§ **Work to be completed**: Copy the material below word for word, without changing a single character.

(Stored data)
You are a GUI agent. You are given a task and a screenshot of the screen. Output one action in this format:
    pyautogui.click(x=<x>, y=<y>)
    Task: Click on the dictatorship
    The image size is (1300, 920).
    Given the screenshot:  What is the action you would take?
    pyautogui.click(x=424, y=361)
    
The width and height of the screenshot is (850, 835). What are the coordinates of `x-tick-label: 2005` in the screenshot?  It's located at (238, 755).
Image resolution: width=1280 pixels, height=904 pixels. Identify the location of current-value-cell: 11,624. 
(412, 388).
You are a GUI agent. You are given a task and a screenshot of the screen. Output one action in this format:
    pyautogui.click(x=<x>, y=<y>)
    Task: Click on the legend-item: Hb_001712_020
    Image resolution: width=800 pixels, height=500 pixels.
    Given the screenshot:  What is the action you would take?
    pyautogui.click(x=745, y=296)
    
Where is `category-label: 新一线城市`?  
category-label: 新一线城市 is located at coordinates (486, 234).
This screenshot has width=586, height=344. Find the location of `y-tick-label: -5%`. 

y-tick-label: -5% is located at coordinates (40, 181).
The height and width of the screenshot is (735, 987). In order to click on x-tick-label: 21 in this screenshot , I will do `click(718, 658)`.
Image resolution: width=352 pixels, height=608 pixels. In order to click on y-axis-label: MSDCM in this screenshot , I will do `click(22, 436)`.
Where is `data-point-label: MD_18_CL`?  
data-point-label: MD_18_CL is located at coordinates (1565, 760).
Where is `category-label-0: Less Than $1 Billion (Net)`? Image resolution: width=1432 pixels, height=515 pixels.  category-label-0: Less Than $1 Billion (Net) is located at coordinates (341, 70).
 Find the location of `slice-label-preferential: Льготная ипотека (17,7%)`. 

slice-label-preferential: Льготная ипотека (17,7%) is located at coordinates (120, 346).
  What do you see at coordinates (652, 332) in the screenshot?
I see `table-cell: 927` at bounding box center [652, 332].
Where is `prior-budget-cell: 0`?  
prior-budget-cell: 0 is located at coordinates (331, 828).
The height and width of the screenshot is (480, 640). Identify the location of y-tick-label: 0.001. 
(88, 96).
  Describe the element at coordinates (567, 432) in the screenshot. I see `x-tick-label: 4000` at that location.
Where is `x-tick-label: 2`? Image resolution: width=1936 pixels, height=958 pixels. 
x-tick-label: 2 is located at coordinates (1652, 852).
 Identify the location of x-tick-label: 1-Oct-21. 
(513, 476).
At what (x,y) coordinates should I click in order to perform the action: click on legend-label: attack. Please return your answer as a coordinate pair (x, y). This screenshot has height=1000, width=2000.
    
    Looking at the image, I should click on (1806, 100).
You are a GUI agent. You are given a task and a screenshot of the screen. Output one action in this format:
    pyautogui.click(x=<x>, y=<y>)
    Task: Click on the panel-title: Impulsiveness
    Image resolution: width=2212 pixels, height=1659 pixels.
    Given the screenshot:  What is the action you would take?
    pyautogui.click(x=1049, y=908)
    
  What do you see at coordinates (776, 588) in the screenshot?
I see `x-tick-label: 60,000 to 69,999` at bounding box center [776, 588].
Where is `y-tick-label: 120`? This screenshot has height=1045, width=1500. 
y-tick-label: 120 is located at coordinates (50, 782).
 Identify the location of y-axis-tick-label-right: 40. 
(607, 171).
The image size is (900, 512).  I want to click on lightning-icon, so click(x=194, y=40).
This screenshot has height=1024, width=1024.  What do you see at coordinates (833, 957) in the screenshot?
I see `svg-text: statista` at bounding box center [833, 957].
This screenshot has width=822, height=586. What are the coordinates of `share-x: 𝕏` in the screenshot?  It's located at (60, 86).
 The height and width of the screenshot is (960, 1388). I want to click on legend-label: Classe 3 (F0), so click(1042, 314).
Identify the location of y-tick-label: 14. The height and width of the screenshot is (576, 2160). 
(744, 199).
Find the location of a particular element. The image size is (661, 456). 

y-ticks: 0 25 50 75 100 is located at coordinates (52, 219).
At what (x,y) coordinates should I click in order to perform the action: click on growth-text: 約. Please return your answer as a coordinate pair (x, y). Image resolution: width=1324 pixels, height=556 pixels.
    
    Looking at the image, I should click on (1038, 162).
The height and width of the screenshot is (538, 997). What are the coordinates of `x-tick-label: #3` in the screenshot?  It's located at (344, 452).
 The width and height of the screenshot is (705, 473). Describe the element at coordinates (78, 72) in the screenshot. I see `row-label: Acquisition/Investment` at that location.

§ **Answer to this problem**:
You are a GUI agent. You are given a task and a screenshot of the screen. Output one action in this format:
    pyautogui.click(x=<x>, y=<y>)
    Task: Click on the dictatorship
    The image size is (1300, 920).
    Given the screenshot:  What is the action you would take?
    pyautogui.click(x=424, y=361)
    
The width and height of the screenshot is (850, 835). What are the coordinates of `x-tick-label: 2005` in the screenshot?  It's located at (238, 755).
Image resolution: width=1280 pixels, height=904 pixels. Identify the location of current-value-cell: 11,624. 
(412, 388).
You are a GUI agent. You are given a task and a screenshot of the screen. Output one action in this format:
    pyautogui.click(x=<x>, y=<y>)
    Task: Click on the legend-item: Hb_001712_020
    Image resolution: width=800 pixels, height=500 pixels.
    Given the screenshot:  What is the action you would take?
    pyautogui.click(x=745, y=296)
    
Where is `category-label: 新一线城市`?  
category-label: 新一线城市 is located at coordinates (486, 234).
This screenshot has width=586, height=344. Find the location of `y-tick-label: -5%`. 

y-tick-label: -5% is located at coordinates (40, 181).
The height and width of the screenshot is (735, 987). In order to click on x-tick-label: 21 in this screenshot , I will do `click(718, 658)`.
Image resolution: width=352 pixels, height=608 pixels. In order to click on y-axis-label: MSDCM in this screenshot , I will do `click(22, 436)`.
Where is `data-point-label: MD_18_CL`?  
data-point-label: MD_18_CL is located at coordinates (1565, 760).
Where is `category-label-0: Less Than $1 Billion (Net)`? Image resolution: width=1432 pixels, height=515 pixels.  category-label-0: Less Than $1 Billion (Net) is located at coordinates (341, 70).
 Find the location of `slice-label-preferential: Льготная ипотека (17,7%)`. 

slice-label-preferential: Льготная ипотека (17,7%) is located at coordinates (120, 346).
  What do you see at coordinates (652, 332) in the screenshot?
I see `table-cell: 927` at bounding box center [652, 332].
Where is `prior-budget-cell: 0`?  
prior-budget-cell: 0 is located at coordinates (331, 828).
The height and width of the screenshot is (480, 640). Identify the location of y-tick-label: 0.001. 
(88, 96).
  Describe the element at coordinates (567, 432) in the screenshot. I see `x-tick-label: 4000` at that location.
Where is `x-tick-label: 2`? Image resolution: width=1936 pixels, height=958 pixels. 
x-tick-label: 2 is located at coordinates (1652, 852).
 Identify the location of x-tick-label: 1-Oct-21. 
(513, 476).
At what (x,y) coordinates should I click in order to perform the action: click on legend-label: attack. Please return your answer as a coordinate pair (x, y). This screenshot has height=1000, width=2000.
    
    Looking at the image, I should click on (1806, 100).
You are a GUI agent. You are given a task and a screenshot of the screen. Output one action in this format:
    pyautogui.click(x=<x>, y=<y>)
    Task: Click on the panel-title: Impulsiveness
    Image resolution: width=2212 pixels, height=1659 pixels.
    Given the screenshot:  What is the action you would take?
    pyautogui.click(x=1049, y=908)
    
  What do you see at coordinates (776, 588) in the screenshot?
I see `x-tick-label: 60,000 to 69,999` at bounding box center [776, 588].
Where is `y-tick-label: 120`? This screenshot has height=1045, width=1500. 
y-tick-label: 120 is located at coordinates (50, 782).
 Identify the location of y-axis-tick-label-right: 40. 
(607, 171).
The image size is (900, 512).  I want to click on lightning-icon, so click(x=194, y=40).
This screenshot has height=1024, width=1024.  What do you see at coordinates (833, 957) in the screenshot?
I see `svg-text: statista` at bounding box center [833, 957].
This screenshot has width=822, height=586. What are the coordinates of `share-x: 𝕏` in the screenshot?  It's located at (60, 86).
 The height and width of the screenshot is (960, 1388). I want to click on legend-label: Classe 3 (F0), so click(1042, 314).
Identify the location of y-tick-label: 14. The height and width of the screenshot is (576, 2160). 
(744, 199).
Find the location of a particular element. The image size is (661, 456). 

y-ticks: 0 25 50 75 100 is located at coordinates (52, 219).
At what (x,y) coordinates should I click in order to perform the action: click on growth-text: 約. Please return your answer as a coordinate pair (x, y). Image resolution: width=1324 pixels, height=556 pixels.
    
    Looking at the image, I should click on (1038, 162).
The height and width of the screenshot is (538, 997). What are the coordinates of `x-tick-label: #3` in the screenshot?  It's located at (344, 452).
 The width and height of the screenshot is (705, 473). Describe the element at coordinates (78, 72) in the screenshot. I see `row-label: Acquisition/Investment` at that location.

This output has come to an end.